A reforma deve permitir que essas 136 nações, que representam 90% do Produto Interno Bruto (PIB) mundial, gerem cerca de US$ 150 bilhões de renda adicional por ano graças a esse imposto mínimo. Caberá a cada Estado legislar sobre a sua introdução em seus mercados nacionais a partir de 2023.
A medida se estrutura em dois pilares. Um deles é a alíquota mínima de 15% para empresas com faturamento superior a 750 milhões de euros por ano (US$ 867 milhões ou R$ 4,78 bilhões). O outro pilar visa garantir que os rendimentos pagos pelas grandes empresas cheguem aos países onde lucram e não onde têm sua sede, o que limitaria as polêmicas práticas de otimização fiscal.
Esta medida será aplicada às multinacionais cujo volume de negócios global seja superior a 20 bilhões de euros (cerca de 23 bilhões de dólares) e cuja rentabilidade seja superior a 10%.
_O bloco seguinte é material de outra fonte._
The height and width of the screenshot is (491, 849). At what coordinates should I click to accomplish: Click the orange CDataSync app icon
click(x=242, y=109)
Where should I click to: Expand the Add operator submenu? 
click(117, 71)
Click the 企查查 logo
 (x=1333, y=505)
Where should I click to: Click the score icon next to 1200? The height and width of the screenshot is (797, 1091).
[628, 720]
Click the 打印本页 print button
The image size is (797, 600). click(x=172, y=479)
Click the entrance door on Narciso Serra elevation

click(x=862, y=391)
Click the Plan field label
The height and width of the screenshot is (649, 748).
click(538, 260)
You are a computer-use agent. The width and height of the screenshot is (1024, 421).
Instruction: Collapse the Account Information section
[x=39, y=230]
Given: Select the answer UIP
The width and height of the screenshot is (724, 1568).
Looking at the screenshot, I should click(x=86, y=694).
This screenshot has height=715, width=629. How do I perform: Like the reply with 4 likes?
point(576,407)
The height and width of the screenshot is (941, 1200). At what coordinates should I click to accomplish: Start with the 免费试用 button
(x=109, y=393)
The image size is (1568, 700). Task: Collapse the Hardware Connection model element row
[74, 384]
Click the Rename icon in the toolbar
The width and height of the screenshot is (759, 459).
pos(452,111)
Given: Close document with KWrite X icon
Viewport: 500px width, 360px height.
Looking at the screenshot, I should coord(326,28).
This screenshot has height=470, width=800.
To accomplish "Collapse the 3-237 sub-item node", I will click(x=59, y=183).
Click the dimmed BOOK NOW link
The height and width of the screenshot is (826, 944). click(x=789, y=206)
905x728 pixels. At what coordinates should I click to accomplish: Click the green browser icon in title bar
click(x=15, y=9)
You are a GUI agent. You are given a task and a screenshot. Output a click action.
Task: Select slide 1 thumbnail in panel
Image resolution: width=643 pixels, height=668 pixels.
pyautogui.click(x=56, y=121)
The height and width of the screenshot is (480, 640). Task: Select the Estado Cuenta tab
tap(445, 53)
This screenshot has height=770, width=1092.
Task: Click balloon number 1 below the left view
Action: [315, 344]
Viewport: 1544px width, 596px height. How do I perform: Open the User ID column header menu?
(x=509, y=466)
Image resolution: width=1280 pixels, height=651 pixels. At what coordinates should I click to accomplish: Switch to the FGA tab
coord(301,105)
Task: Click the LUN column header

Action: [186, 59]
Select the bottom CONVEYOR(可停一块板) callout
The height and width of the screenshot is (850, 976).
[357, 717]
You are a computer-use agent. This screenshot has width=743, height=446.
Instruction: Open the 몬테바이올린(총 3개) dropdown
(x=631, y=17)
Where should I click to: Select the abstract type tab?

Os líderes do G20 aproveitaram a cúpula para fazer também reuniões paralelas, como as do presidente da Argentina, Alberto Fernández, em plena renegociação da dívida com o Fundo Monetário Internacional (FMI).
Fernández lançou, assim, uma ofensiva diplomática com dirigentes da Alemanha, França, Espanha — país convidado — e União Europeia (UE), antes de se reunir à tarde com a diretora do FMI, Kristalina Georgieva, na embaixada argentina da capital italiana. A Argentina renegocia uma dívida de US$ 44 bilhões (ou R$ 248 bilhões).